Once back in San Francisco, Stella began her career as a book restorer, working for many years for the University of California Medical Center. In 1966, while in London with her youngest son, she read about the Florence Flood in the newspaper. "Oh, I have to go there," she said, and wrote to the cultural attaché in Rome ("It's no use writing to the Italians, they're too excitable, they're in this mess"), and after a month, hearing nothing, she got on the train to Rome, to find Roger Powell waiting for her. Thus began a month of volunteer work on the water-damaged, mud-soaked books, alongside Bernard Middleton, Peter Waters, Anthony Cains and Chris Clarkson. She returned twice more to Florence, contributing to the restoration effort and making many lifelong friends around the world.
In June last year she had a special visit. Her friends Margaret Johnson, Michael Burke and Dominic Riley popped in for tea, bringing with them her old friend Bernard Middleton and Flora Ginn. Frustrated by old age and poor eyesight, she nevertheless brightened up as she recalled the names of mutual friends and colleagues she had met with Bernard in Florence, and the memories came flooding back, so to speak. Bernard was obviously delighted to be able to see her again, and to introduce her to Flora, his successor. And so, the craft survives.

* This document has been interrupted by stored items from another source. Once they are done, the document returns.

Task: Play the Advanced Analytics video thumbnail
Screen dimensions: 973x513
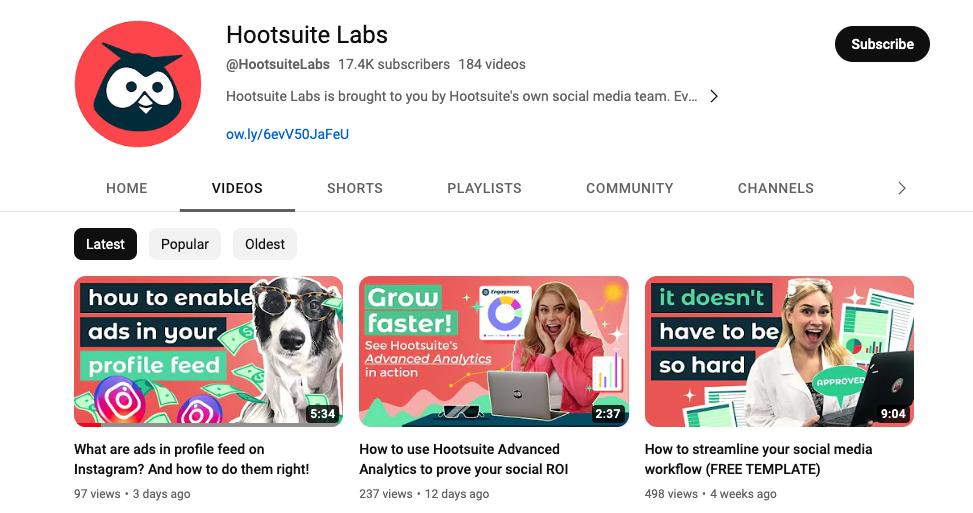Action: [x=493, y=351]
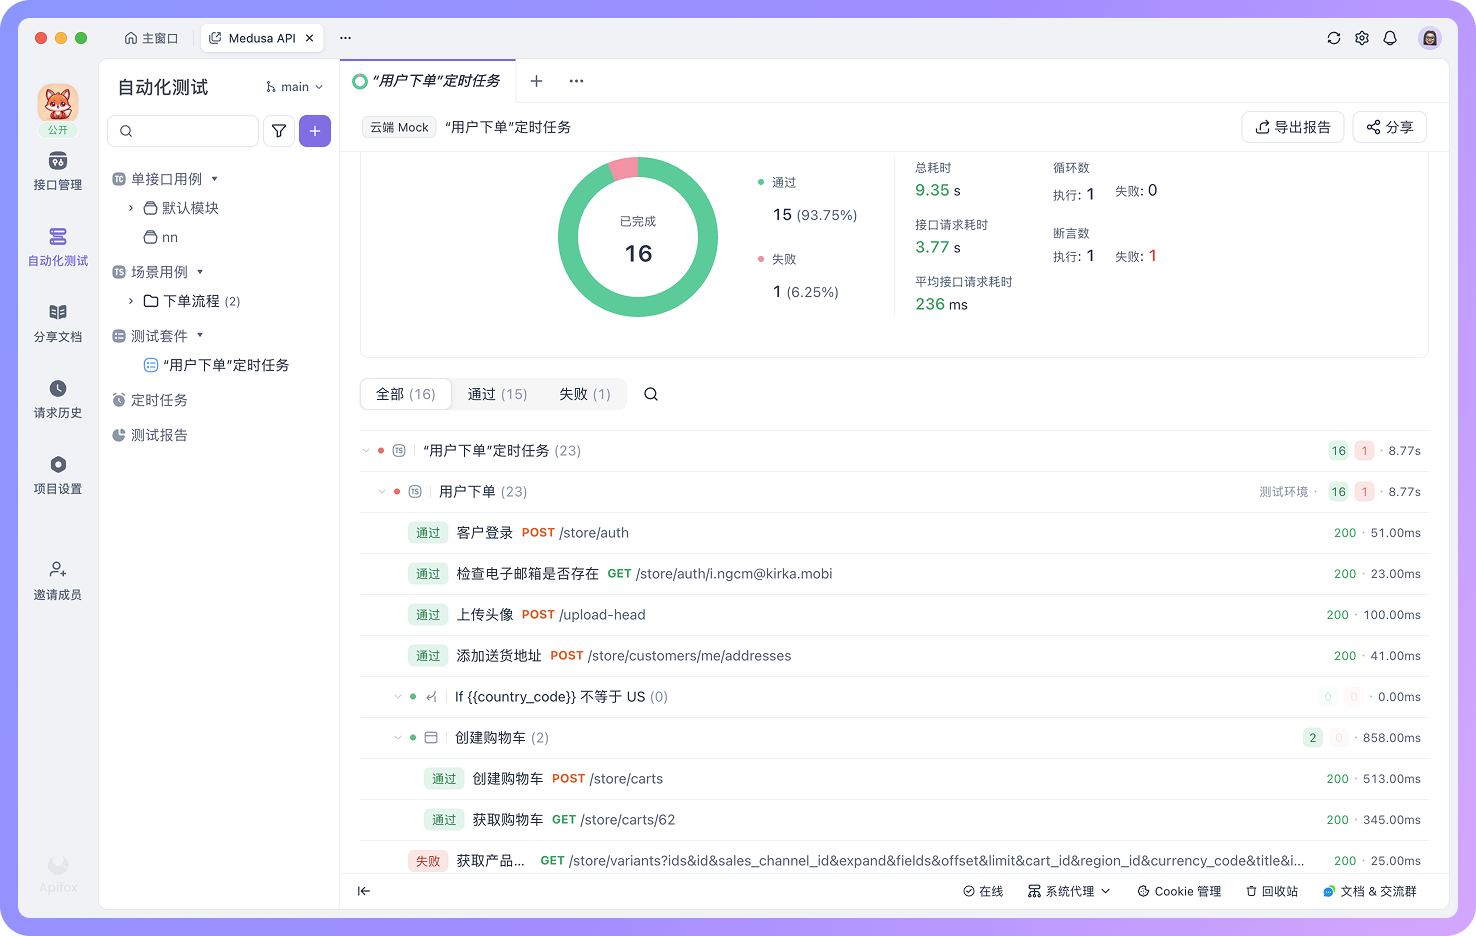
Task: Click the 导出报告 button
Action: (1293, 127)
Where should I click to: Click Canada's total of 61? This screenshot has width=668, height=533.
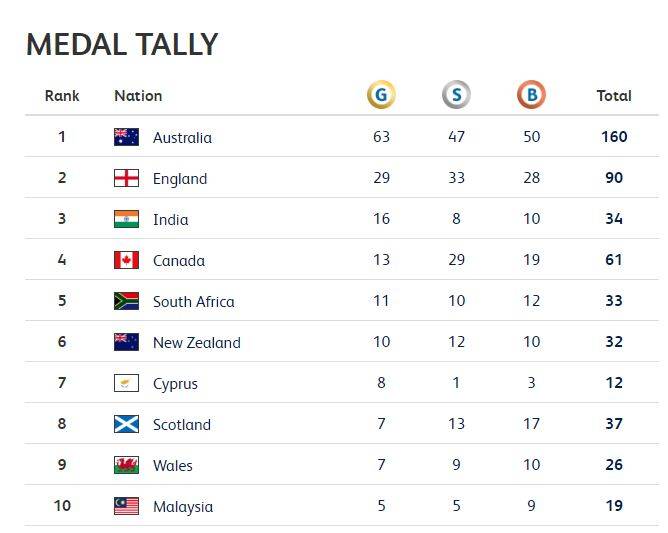[x=614, y=259]
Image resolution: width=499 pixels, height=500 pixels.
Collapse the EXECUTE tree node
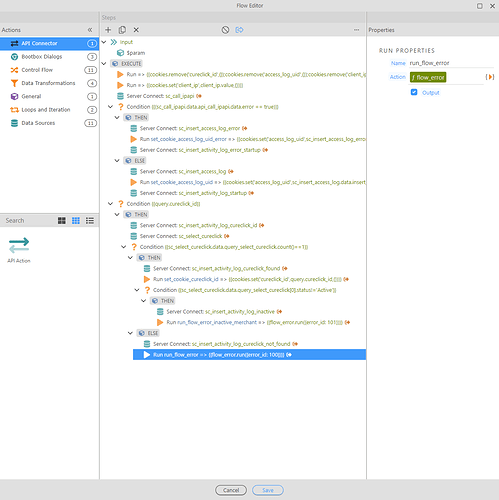104,63
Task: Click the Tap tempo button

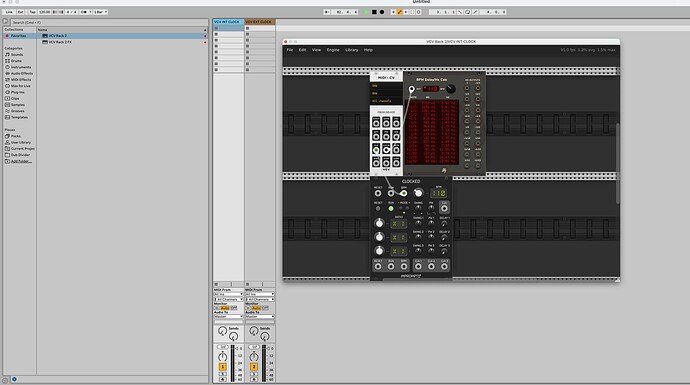Action: point(32,12)
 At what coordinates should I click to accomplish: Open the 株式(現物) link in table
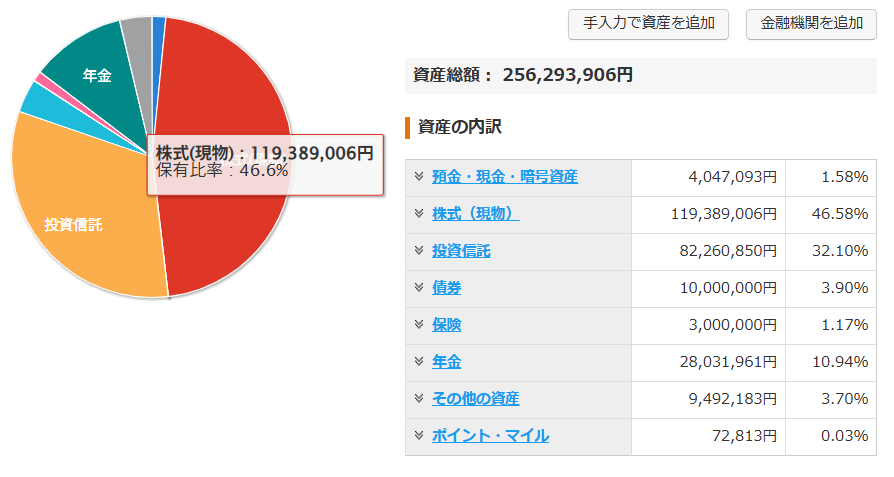click(475, 214)
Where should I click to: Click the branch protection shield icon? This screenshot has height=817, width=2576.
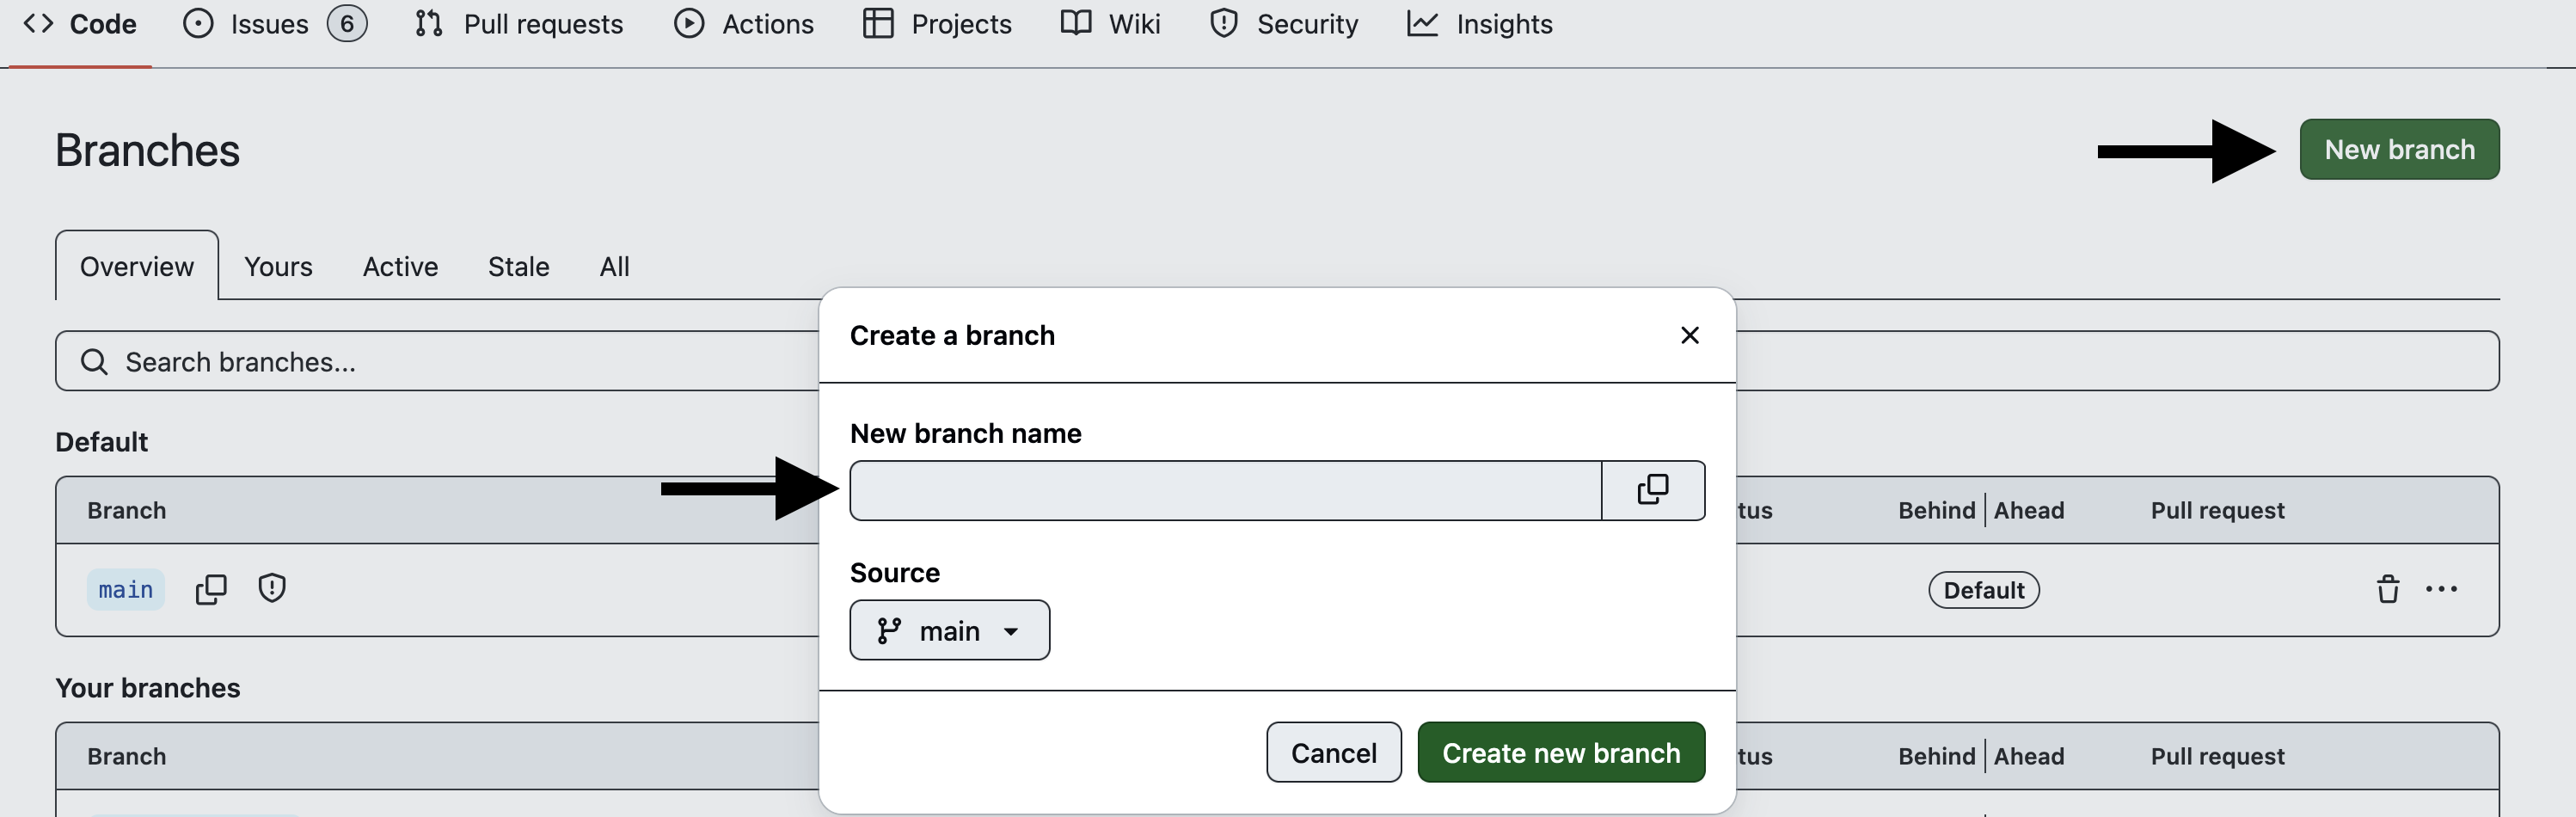(x=272, y=588)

Infected with an enthusiasm for learning, Stella spent much of her time traveling the world, pursuing her research into restoration. She visited China, Japan, Korea, Turkey, and the Balkans. She continued to work in bookbinding well into her nineties, when she also visited Montreal to research her family tree. At 95, she returned to Japan to see the cherry blossoms one last time. On the eve of her 95th birthday she appeared in Herb Caen's column in the San Francisco Chronicle, saying, "I plan to be around another nine years and two months, so I can say I lived in three centuries," and confessed that her secret was "I take no medicine except white wine."
Stella Patri's 100th birthday was a special occasion not only for the Hand Bookbinders of California, the group she helped found and whose events she never missed, but also for the City of San Francisco. At her birthday celebrations Mayor Willie Brown declared November 1st 1996 "Stella Nicole Patri day." In her late nineties, she had started passing on her equipment and tools, giving many of them away to younger binders who she knew would make good use of them (her Japanese brushes she could not part with). This was a wise move: not only did she make sure that the contents of her bindery went to good homes while she was still around to organize it, but she also ensured that for many years to come, new generations of bookbinders would think of her whenever they picked up that special tool or spool of silk, bestowed on them by a beloved colleague, mentor, and true friend.